:: Text ::
Renewable energy generation is taking over the world, reaching 510 gigawatts globally in 2023 after growing by 50 per cent that year.
Though global electricity demand is forecast to rise by 3.4 per cent in the next two years, according to BNN Bloomberg, the expansion of renewables generation such as solar, hydro, wind and nuclear will offset this. The increase in electricity demand results from economic growth, with Artificial Intelligence (AI) and other modern technologies among the other key drivers.
Currently, over 8,000 data centres exist globally, with more than 10 per cent of them in China, roughly 33 per cent in the United States and 16 per cent in Europe. These data centres are forecast to use more than 1,000 terawatt-hours (TWh) in 2026, up from approximately 460 TWhs in 2022. This new high level of demand will come close to matching Japan’s current total electricity consumption.
The processing power necessary to operate new AI technologies is increasing twofold every six months. Upcoming advances in AI are expected to require an even greater energy supply. Due to technological progress, much higher quantities of dependable energy are needed. As renewable generation is mostly intermittent, it must integrate with other technologies, like pump storage hydro, batteries and peaking gas generation, to satisfy reliability requirements.

:: Recorded information ::
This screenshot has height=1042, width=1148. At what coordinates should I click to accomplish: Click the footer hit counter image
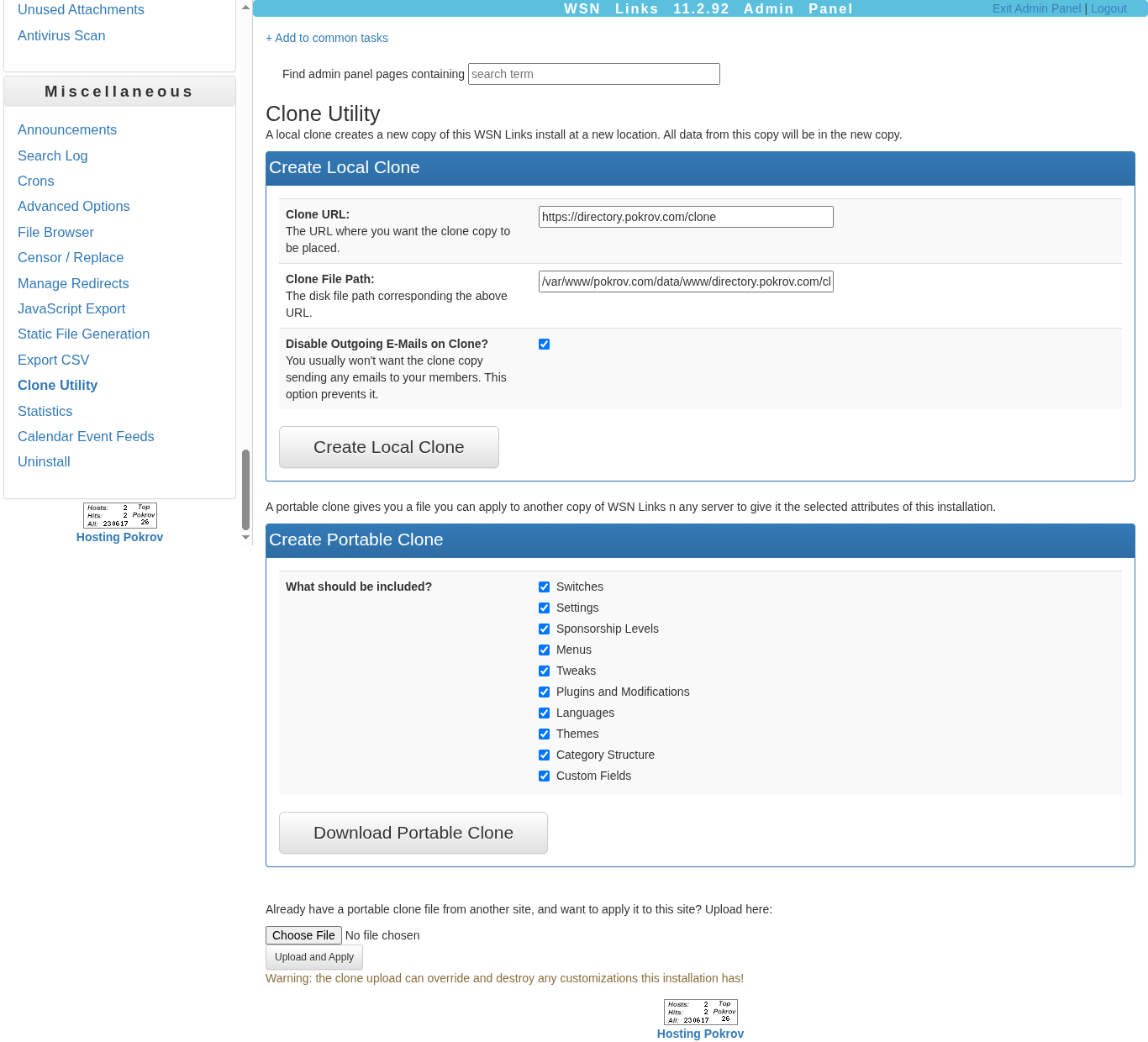700,1012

:: Exercise requirements ::
1. In the text on renewable energy and AI, how often does the processing power needed to run new AI technologies double?
2. From the text on renewable energy and AI, write out the part that begins at the words "The processing power" and stops after "satisfy reliability requirements.".
The data isn't needed for anything here.

:: Results for the exercise ::
1. Every six months.

2.
The processing power necessary to operate new AI technologies is increasing twofold every six months. Upcoming advances in AI are expected to require an even greater energy supply. Due to technological progress, much higher quantities of dependable energy are needed. As renewable generation is mostly intermittent, it must integrate with other technologies, like pump storage hydro, batteries and peaking gas generation, to satisfy reliability requirements.